Training institute in Maharashtra, India

The Indian Railways Institute of Electrical Engineering (IRIEEN), Nashik, was set up by Indian Railways at Nashik in Maharashtra for imparting training to newly appointed officers of the Indian Railway Service of Electrical Engineers, recruited through an Engineering Services Examination conducted by the Union Public Service Commission, New Delhi. The institute was set up in 1988 at Nashik, Maharashtra. The institute is headed by the director. He is assisted by a team of nine faculty members who have practical experience as well as technical qualifications.

As laid down by the Railway Board, the institute imparts training as a statutory measure to:
- IRSEE Probationers.
- Integrated orientation course for Group-B Officers in all aspects of the working of the Electrical Department before their absorption in Group-A services.
- Senior Professional Development Course for Junior Administrative Grade officers before their being considered for promotion to Selection Grade.
It also has a supervisor training center (STC) to impart induction and refresher training to supervisors, junior engineers, and senior section engineers. In addition to the above, short-term special courses are also conducted throughout the year on specialized subjects with the latest technical know-how, and as requests received from zonal railways.
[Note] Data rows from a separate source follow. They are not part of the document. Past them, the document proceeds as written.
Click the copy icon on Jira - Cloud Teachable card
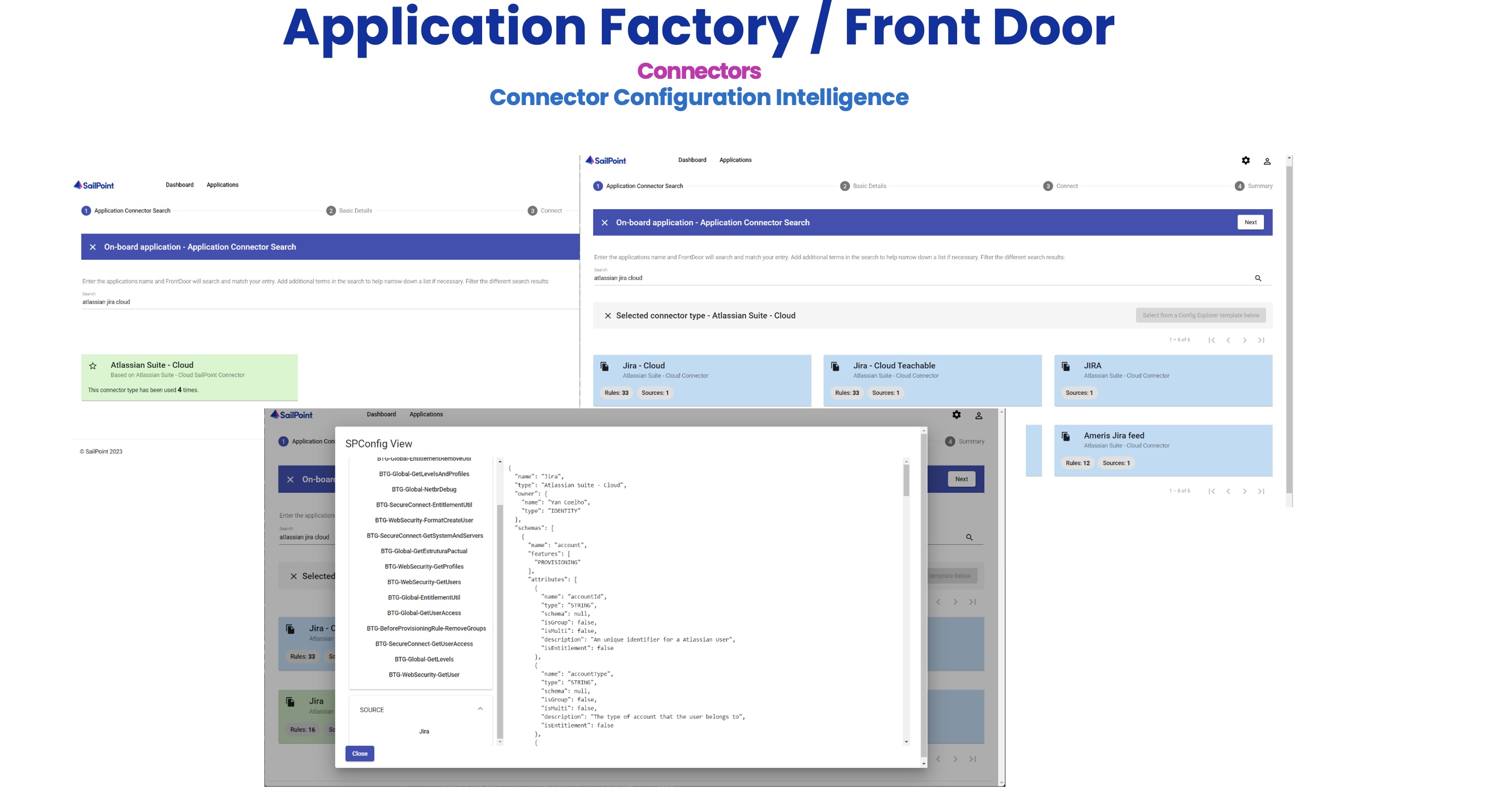The image size is (1512, 796). pos(835,367)
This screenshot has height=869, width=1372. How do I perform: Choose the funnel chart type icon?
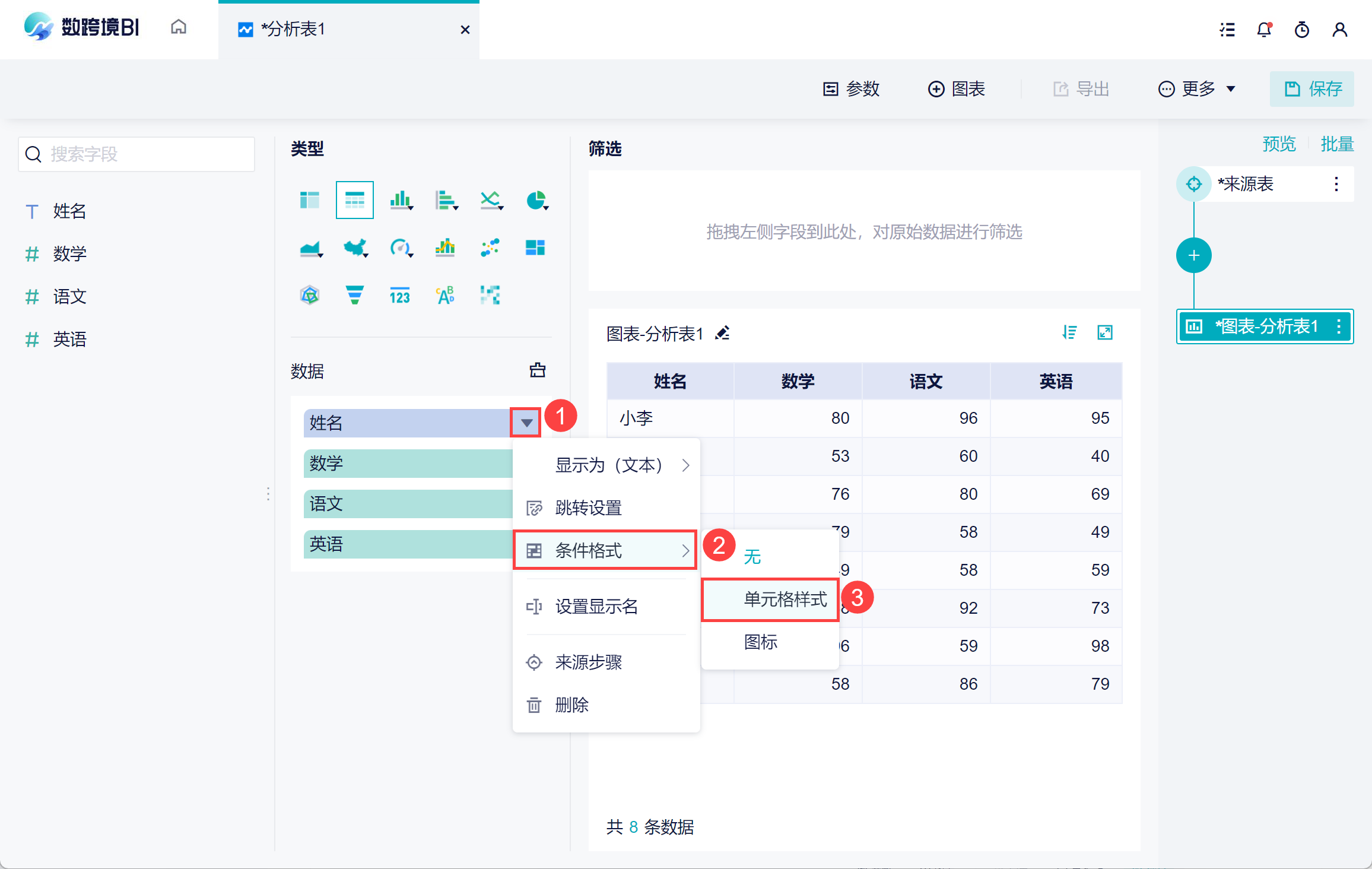(354, 294)
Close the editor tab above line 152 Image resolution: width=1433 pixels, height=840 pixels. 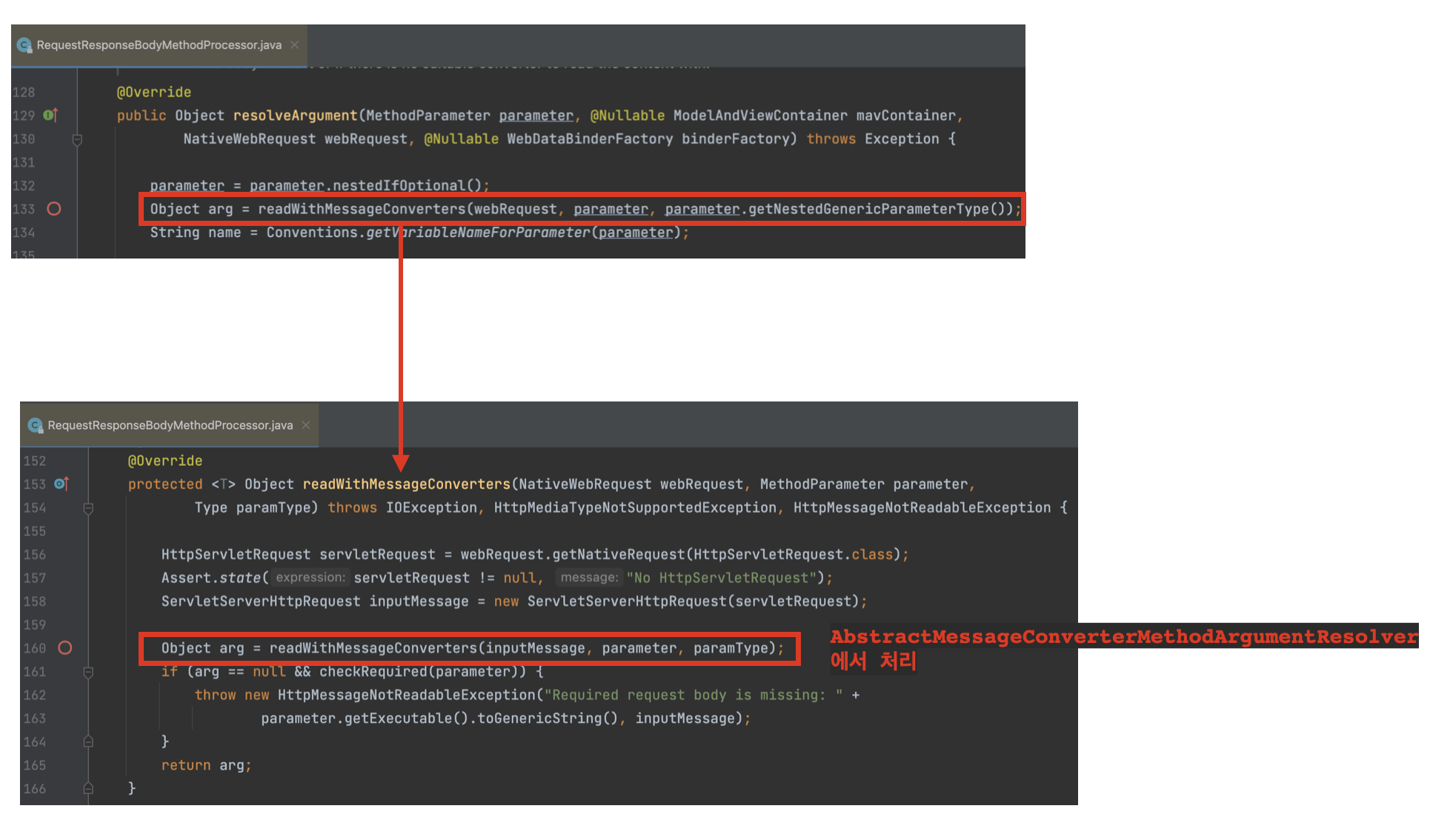point(306,425)
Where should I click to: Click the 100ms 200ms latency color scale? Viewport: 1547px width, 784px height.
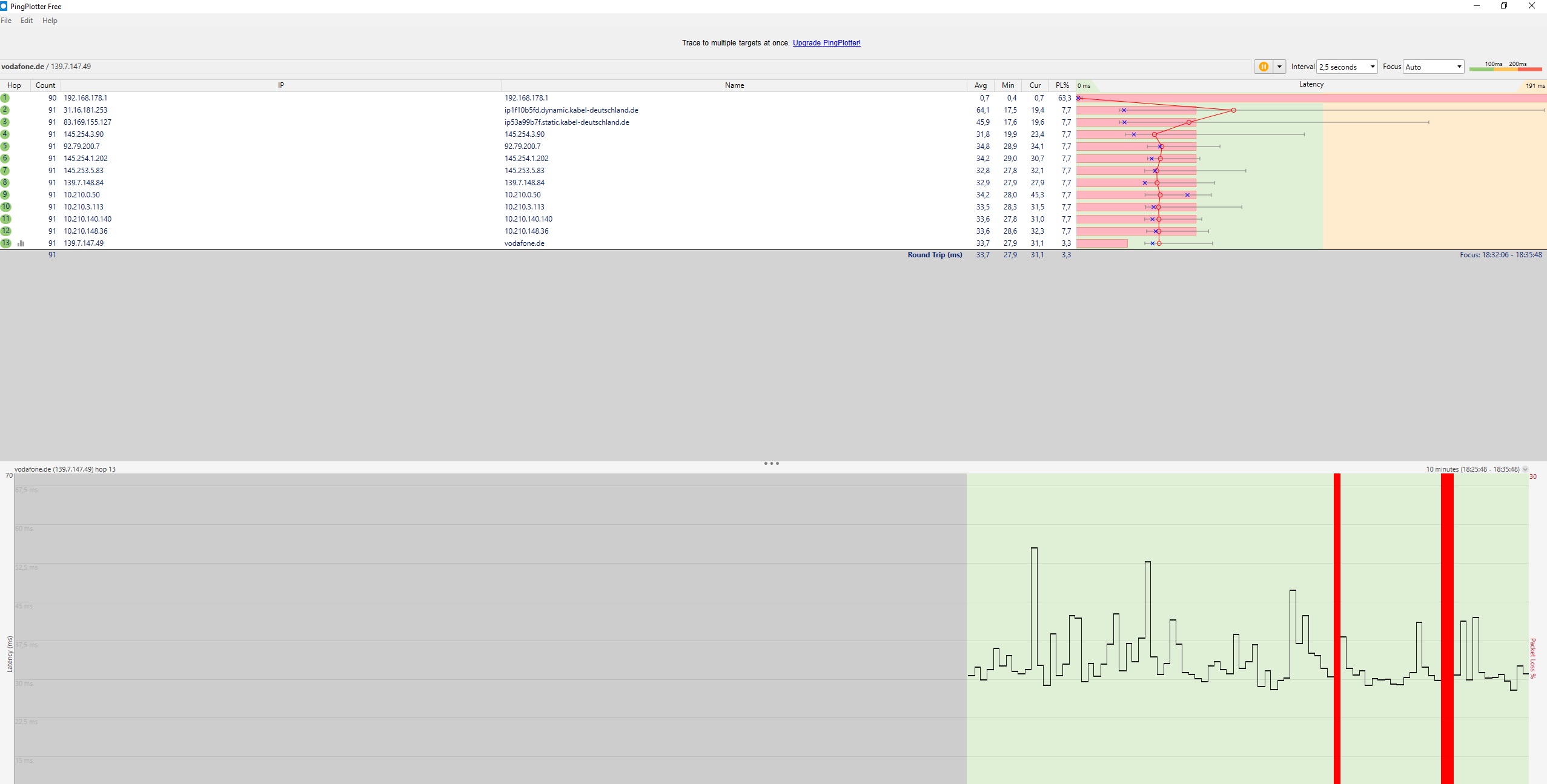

The IRIEEN is one of six centralised training institutes that share the task of training officers. The other centralised training institutes are:
- Indian Railways Institute of Transport Management, Lucknow, for Indian Railway Traffic Service Officers recruited through the Civil Services Exam.
- Indian Railways Institute of Civil Engineering, Pune, for civil engineers,
- Indian Railways Institute of Mechanical and Electrical Engineering & Jamalpur Gymkhana, Jamalpur for mechanical engineers
- Indian Railways Institute of Signal and Telecommunications Engineering, Secunderabad for engineers of the S&T department
- RPF Academy Lucknow, for officers of the Railway Protection Force and
- Railway Staff College, Vadodara, functions as the apex training institute for the officers of all departments in general and the Accounts, Personnel, Stores, and Medical departments in particular.